Un laboratoire riche de 18 instruments scientifiques.

À la différence de nombreuses missions conçues pour tester de nouvelles technologies (Mars Pathfinder, Smart-1…), l'objectif de Cassini-Huygens est avant tout scientifique. 134 chercheurs américains et 120 européens mèneront ainsi de nombreuses expériences grâce aux 350 kg de matériels scientifiques (caméras, radar, spectromètres, magnétomètre…) embarqués à bord de la sonde. Pourquoi un tel arsenal ? Tout simplement parce que les trois dernières sondes qui ont survolé Saturne ont finalement apporté plus de questions que de réponses : comment fonctionne l'atmosphère et la magnétosphère de Saturne, comment les anneaux peuvent-il être aussi stables, et que cache Titan derrière son atmosphère opaque ? Autant de questions auxquelles Cassini pourra peut-être répondre durant les quatre années de sa mission.

Géante gazeuse

Saturne par Cassini-Huygens

Cent fois plus massive que la Terre, et à peu près dix fois plus large, Saturne est la deuxième plus grosse planète du système solaire après Jupiter. Paradoxalement, c'est aussi la moins dense. Saturne est en effet une géante gazeuse, une « boule de gaz » constituée essentiellement d'hydrogène (96%) et d'hélium (3,4%). La structure interne de la planète demeure néanmoins mal connue et il reviendra à Cassini d'en apprendre un peu plus sur le sujet. En l'occurrence, les accélérations subies par la sonde devraient permettrent aux scientifiques de reconstituer la distribution de densité à l'intérieur de la planète.
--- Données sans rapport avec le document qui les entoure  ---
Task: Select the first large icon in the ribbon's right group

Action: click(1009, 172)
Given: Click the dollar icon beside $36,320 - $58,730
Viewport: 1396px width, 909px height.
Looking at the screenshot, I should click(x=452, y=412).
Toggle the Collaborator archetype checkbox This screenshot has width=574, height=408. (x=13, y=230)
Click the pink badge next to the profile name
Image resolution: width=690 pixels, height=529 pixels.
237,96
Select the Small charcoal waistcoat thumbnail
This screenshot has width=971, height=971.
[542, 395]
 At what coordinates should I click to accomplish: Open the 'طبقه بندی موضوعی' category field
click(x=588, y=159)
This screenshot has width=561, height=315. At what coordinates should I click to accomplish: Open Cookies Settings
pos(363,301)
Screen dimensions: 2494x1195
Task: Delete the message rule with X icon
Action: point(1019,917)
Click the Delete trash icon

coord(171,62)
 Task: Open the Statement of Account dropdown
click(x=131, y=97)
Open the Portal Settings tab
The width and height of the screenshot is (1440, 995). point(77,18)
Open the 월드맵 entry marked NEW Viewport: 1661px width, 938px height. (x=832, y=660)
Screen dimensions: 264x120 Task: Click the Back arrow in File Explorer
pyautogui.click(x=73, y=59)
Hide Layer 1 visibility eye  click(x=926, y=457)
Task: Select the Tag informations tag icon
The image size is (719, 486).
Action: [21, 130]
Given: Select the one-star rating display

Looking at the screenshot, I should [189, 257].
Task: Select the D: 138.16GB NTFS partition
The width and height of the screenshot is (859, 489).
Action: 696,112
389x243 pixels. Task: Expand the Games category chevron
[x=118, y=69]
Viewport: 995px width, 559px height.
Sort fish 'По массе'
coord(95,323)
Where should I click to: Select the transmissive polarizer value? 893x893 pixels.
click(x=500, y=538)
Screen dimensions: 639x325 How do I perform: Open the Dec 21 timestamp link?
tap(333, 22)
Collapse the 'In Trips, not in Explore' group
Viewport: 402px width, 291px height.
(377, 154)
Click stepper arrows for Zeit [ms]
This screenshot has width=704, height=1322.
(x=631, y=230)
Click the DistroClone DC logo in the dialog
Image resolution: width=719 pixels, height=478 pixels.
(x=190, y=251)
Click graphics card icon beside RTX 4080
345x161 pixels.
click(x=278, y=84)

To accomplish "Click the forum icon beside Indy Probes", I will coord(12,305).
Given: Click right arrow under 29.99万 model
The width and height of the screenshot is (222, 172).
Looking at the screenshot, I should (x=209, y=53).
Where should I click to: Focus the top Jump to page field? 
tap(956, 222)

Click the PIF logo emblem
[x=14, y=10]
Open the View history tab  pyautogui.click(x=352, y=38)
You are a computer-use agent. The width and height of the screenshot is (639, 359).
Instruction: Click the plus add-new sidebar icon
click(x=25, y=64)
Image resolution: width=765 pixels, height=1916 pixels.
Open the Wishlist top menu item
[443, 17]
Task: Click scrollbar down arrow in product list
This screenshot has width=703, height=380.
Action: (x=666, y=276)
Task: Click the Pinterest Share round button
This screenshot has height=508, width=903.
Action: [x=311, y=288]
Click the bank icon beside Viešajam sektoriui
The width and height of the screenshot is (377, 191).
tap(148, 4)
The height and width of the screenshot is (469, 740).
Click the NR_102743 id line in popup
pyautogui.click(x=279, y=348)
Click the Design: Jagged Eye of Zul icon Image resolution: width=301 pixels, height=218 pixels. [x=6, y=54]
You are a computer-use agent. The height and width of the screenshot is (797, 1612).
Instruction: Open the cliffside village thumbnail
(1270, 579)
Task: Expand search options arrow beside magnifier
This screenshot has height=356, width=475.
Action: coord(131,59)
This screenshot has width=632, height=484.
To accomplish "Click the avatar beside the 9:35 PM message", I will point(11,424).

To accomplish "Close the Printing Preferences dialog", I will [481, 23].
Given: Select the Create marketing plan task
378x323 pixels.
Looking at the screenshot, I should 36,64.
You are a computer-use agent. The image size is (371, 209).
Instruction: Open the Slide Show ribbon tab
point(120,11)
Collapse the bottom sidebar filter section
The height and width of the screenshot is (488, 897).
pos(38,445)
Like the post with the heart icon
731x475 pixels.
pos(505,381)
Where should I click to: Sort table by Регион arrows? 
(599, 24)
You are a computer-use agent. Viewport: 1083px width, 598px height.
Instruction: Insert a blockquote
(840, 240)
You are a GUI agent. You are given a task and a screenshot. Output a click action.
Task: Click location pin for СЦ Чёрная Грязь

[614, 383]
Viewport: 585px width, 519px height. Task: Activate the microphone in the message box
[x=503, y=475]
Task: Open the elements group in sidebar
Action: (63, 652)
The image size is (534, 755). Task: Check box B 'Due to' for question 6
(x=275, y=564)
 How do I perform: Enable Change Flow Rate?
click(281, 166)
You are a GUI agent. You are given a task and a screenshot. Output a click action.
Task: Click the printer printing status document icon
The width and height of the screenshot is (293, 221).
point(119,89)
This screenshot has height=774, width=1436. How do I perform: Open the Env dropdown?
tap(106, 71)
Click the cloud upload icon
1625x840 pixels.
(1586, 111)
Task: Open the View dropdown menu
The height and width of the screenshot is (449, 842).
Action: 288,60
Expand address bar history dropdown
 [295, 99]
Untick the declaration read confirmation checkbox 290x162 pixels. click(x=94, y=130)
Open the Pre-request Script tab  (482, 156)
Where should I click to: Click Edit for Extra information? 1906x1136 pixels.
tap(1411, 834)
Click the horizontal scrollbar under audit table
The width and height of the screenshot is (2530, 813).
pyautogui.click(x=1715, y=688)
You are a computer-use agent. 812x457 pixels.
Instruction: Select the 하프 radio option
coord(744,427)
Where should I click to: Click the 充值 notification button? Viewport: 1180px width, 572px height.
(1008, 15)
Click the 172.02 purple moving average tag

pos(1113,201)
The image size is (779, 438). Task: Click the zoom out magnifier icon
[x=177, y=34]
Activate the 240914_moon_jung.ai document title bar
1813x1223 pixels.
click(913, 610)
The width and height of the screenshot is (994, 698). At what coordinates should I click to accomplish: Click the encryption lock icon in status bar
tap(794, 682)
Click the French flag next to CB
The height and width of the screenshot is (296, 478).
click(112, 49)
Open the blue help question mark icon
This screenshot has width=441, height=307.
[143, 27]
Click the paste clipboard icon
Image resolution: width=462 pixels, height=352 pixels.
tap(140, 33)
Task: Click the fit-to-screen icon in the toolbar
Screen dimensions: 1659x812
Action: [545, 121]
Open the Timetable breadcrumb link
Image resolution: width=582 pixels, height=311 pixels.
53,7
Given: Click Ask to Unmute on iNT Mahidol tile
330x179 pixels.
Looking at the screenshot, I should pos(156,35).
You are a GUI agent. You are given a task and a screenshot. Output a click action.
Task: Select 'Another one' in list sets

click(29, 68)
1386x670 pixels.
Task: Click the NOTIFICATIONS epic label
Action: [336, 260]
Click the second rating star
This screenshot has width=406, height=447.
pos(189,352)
La structure interne supposée de Saturne

La structure interne supposée de Saturne

De mystérieux anneaux

Des arcs...

Saturne est la seule planète à posséder des anneaux visibles (les autres géantes gazeuses en possèdent également mais beaucoup plus ténus). D'une épaisseur de 100 m, on sait aujourd’hui qu’ils sont constitués d’un ensemble de roches et de glaces dont la taille varie de quelques microns à quelques dizaines de mètres. Reste qu’aucune sonde n’a encore pu les photographier. Aussi, beaucoup espèrent que Cassini pourra réaliser quelques clichés durant sa mise en orbite.

et des taches !

Ces anneaux suscitent nombre de questions. En particulier, les modèles prédisent qu'ils ne peuvent pas survivre plus de quelques centaines d'années ! Constituent-ils une structure stable ou en perpétuel renouvellement ? Et que sont ces taches et ces arcs qui apparaissent parfois à la surface de ces anneaux ?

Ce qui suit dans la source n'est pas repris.